I couldn't wait to make the little man move around on the screen!  The next chunk of code drew the man in the bottom-right window on the screen and waited for a keypress.  After the keypress, I checked which key the player typed and branched off to the appropriate routine for whichever window the man should move onto.

In whichever routine was called (based on the keypress), the "screen draw" subroutine was invokedto redraw the entire building again and then the man was drawn hardcoded onto the appropriate window.  This way of programming the game was going to take forever because every window was going to need its own function that (1) drew the screen, (2) drew the man at that particular location on the building, (3) got a keypress and (4) branched to the appropriate function based on the chosen direction.

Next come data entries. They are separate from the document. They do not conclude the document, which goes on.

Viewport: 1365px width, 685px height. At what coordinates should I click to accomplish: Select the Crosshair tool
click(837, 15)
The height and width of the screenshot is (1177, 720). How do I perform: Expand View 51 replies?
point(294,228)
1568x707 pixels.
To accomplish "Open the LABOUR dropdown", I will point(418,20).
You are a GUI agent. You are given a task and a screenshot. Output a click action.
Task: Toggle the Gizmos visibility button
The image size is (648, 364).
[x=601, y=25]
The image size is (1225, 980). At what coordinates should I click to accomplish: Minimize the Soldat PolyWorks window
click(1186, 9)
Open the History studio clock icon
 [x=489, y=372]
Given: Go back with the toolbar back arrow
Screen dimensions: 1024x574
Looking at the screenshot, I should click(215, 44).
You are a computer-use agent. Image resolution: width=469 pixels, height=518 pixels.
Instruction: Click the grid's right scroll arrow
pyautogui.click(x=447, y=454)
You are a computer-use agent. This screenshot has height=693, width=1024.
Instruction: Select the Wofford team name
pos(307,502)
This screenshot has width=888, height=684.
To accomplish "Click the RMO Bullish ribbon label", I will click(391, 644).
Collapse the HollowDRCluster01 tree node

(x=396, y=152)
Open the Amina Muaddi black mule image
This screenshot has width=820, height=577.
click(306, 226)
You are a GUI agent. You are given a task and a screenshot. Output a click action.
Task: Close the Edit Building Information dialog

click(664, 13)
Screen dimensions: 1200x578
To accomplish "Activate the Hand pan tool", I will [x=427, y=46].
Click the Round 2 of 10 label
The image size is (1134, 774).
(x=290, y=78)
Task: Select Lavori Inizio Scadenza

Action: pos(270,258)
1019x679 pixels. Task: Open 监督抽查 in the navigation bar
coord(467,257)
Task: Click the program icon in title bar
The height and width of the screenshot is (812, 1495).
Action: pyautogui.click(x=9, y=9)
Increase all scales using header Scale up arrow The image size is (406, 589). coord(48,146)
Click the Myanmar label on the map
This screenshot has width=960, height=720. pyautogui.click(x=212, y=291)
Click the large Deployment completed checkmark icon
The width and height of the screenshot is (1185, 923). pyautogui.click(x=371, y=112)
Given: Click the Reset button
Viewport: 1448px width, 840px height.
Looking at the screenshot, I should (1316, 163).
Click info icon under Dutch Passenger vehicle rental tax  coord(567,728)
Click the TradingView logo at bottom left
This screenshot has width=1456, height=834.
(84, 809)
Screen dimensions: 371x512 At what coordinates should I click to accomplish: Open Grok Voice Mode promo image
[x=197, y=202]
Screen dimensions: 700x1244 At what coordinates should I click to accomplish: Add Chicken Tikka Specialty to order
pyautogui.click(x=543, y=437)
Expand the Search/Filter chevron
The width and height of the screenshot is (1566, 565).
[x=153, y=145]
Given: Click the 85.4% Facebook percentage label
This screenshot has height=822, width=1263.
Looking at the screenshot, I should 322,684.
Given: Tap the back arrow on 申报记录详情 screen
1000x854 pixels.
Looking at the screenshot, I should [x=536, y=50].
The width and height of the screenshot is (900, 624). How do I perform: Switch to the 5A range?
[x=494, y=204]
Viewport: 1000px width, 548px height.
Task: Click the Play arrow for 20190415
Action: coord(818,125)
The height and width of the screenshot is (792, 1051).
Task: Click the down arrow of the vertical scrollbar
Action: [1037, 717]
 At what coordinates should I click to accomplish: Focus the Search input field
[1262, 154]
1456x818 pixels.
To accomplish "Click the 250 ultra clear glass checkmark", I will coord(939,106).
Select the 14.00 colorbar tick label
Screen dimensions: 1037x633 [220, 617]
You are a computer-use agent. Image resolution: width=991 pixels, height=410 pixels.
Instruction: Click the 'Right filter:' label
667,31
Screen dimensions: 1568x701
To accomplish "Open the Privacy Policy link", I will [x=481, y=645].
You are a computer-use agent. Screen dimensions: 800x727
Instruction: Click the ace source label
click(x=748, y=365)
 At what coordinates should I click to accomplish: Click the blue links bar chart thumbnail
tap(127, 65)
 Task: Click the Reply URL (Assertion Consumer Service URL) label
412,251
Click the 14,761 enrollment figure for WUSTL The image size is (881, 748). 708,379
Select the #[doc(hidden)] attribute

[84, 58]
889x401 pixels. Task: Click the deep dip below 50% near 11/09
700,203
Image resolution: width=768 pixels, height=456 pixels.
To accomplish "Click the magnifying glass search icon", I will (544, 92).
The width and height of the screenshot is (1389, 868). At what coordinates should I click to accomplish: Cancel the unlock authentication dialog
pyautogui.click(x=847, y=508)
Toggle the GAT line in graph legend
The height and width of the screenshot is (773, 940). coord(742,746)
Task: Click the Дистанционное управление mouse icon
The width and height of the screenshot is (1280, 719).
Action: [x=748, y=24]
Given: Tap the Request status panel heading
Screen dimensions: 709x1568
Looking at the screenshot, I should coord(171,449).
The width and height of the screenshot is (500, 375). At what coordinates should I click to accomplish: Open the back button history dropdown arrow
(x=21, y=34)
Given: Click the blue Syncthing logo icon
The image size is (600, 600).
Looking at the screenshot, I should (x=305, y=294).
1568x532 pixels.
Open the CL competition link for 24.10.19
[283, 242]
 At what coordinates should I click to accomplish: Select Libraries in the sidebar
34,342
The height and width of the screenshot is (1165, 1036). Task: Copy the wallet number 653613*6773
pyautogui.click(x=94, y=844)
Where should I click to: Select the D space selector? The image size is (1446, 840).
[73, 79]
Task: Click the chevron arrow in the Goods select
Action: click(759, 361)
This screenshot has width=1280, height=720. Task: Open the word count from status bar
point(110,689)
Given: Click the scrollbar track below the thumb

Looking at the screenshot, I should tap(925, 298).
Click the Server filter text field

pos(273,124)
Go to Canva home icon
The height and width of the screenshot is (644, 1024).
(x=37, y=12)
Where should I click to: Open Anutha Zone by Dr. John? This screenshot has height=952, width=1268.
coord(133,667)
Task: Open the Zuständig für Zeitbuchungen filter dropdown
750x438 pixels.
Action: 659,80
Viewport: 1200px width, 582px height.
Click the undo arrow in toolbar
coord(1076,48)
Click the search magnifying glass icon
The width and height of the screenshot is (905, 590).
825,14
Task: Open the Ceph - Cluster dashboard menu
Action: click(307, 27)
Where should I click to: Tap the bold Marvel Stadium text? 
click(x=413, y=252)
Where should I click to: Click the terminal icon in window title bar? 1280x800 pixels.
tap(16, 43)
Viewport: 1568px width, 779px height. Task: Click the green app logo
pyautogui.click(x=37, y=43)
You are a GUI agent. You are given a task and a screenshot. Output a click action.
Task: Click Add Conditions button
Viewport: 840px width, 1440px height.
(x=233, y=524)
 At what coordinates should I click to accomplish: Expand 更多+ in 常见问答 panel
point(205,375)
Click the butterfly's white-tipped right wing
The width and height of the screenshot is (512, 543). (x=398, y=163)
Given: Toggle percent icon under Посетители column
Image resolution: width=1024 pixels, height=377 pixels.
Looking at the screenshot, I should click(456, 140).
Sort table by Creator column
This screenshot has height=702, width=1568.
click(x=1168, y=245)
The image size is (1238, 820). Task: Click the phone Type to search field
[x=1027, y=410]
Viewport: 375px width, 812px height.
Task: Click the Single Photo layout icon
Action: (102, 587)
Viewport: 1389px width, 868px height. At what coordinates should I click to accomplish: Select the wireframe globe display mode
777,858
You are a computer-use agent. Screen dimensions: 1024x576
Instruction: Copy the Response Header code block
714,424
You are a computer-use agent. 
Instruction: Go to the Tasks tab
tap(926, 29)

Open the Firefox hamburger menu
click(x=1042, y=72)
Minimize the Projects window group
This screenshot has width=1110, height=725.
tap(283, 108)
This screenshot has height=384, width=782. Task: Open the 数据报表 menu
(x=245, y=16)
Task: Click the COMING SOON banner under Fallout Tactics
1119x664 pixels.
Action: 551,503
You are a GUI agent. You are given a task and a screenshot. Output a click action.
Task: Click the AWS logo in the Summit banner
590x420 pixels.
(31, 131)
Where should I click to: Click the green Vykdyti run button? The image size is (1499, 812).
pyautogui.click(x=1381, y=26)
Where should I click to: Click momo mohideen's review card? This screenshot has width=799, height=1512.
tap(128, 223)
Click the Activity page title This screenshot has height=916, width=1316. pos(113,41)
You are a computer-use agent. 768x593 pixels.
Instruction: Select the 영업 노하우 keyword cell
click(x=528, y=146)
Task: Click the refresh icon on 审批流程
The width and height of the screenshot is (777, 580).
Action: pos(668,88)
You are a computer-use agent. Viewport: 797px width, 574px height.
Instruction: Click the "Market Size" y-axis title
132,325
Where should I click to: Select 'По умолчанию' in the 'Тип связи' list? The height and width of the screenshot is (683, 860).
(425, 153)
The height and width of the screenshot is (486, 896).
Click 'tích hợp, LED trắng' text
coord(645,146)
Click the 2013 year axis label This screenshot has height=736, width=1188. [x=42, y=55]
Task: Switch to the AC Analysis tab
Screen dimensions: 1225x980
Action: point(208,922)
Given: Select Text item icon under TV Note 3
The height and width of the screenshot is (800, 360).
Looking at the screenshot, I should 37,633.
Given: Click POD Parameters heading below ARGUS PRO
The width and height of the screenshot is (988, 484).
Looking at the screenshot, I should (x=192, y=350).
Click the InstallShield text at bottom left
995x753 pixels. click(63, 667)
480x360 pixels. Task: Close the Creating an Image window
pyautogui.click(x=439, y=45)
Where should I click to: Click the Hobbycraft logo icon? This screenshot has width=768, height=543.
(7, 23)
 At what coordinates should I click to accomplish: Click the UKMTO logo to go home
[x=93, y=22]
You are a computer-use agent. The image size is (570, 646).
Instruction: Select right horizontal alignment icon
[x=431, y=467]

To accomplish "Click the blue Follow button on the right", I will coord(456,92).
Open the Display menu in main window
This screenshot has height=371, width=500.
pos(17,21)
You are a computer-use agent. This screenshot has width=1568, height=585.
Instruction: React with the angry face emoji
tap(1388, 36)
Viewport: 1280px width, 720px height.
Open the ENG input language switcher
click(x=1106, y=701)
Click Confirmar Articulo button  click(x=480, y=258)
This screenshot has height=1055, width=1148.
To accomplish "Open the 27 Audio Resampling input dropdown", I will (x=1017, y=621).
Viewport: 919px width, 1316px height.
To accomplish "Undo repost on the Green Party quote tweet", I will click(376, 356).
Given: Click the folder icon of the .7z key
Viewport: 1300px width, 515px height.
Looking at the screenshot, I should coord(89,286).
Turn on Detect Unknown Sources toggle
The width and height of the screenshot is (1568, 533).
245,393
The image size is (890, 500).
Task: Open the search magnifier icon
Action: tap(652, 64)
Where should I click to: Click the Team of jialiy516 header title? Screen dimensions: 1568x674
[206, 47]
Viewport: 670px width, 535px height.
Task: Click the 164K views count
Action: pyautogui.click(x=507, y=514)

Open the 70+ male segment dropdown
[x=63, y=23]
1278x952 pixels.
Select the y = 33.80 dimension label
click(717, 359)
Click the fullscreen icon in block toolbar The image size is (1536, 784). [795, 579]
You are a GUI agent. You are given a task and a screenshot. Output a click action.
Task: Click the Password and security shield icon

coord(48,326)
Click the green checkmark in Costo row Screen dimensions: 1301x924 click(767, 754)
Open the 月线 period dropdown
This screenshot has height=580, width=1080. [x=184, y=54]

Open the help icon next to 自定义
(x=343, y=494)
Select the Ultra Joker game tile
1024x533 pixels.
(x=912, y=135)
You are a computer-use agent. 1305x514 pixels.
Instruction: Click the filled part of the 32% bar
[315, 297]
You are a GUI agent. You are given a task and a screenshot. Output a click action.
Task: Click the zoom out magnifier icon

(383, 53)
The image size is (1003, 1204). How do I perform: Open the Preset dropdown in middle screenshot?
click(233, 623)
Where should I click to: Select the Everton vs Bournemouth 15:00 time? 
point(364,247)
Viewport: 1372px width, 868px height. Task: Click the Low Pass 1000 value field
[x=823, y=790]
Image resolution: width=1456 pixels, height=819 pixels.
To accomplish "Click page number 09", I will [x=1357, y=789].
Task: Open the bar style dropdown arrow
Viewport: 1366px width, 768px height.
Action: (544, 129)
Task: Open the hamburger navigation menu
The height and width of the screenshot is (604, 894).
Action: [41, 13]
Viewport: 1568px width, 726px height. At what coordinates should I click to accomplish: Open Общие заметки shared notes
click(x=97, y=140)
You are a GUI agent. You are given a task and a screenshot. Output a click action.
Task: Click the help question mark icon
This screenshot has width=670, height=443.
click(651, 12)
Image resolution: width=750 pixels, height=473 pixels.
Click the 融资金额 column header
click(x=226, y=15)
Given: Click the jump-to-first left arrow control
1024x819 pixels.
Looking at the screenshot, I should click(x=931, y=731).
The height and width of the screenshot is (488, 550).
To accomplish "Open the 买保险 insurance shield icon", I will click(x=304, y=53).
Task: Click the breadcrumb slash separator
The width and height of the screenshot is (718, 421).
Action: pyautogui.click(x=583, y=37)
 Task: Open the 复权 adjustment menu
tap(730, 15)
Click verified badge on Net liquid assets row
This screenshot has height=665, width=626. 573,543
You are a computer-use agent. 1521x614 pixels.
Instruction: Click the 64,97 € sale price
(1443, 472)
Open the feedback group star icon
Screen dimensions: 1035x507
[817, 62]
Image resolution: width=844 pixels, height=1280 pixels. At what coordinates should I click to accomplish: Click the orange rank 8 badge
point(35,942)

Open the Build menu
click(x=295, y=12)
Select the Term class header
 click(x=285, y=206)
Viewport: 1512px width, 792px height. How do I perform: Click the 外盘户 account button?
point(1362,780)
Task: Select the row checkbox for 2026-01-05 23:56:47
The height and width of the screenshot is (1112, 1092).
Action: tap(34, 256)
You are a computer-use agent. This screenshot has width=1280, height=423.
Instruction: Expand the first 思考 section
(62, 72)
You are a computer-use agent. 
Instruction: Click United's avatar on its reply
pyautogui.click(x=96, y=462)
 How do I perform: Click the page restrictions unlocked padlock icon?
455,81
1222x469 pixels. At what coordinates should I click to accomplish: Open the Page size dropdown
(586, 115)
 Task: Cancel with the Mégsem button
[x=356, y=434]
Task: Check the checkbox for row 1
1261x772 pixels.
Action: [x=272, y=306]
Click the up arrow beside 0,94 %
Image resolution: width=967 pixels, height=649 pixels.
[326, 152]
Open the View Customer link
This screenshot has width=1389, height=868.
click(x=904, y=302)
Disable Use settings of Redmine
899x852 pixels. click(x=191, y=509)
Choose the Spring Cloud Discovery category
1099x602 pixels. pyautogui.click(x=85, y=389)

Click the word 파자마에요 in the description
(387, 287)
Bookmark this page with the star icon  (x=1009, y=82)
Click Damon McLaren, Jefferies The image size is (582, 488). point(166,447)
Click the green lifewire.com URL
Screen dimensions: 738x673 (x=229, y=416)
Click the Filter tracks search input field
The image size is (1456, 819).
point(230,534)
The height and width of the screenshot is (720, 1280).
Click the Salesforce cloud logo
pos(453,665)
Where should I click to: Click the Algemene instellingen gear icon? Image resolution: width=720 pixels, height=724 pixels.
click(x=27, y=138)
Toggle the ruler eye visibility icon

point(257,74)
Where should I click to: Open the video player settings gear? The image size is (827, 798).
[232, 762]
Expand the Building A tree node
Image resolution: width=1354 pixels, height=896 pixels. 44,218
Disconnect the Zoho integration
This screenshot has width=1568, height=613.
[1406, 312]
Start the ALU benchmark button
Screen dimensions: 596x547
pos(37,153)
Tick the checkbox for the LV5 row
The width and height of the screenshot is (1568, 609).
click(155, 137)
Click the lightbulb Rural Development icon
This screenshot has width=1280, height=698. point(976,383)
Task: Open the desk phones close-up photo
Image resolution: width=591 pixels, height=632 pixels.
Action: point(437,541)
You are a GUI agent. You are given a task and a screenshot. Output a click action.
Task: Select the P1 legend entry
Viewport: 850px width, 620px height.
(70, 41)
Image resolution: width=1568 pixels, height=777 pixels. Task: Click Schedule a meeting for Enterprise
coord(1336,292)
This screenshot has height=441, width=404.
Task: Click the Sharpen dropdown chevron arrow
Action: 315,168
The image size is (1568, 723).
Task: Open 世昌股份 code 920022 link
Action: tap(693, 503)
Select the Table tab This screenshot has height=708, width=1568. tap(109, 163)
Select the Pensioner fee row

This is what I was shooting for... of course, everything was from memory and I only had 40x40 pixels...

This is what I was shooting for... of course, everything was from memory and I only had 40x40 pixels...

The big problem was that I didn't know what a VARIABLE was, so I didn't know that I could have set up "X=30 : Y=6" and moved the man's coordinates based on a legal move.  Ihardcoded every single movement into a seperate function!  Um....uh...

I finally deleted the program because it seemed like it was going to take forever to do every single window for the entire game.  The day after I deleted it, I found out from my friend Robert just what a variable was.  Oh well, time to program my next game then!


Gameplay Instructions

Objective:

N/A

CONTROLS:

N/A

EXTRA INFO:

The game listing has been lost in the mists of time for decades..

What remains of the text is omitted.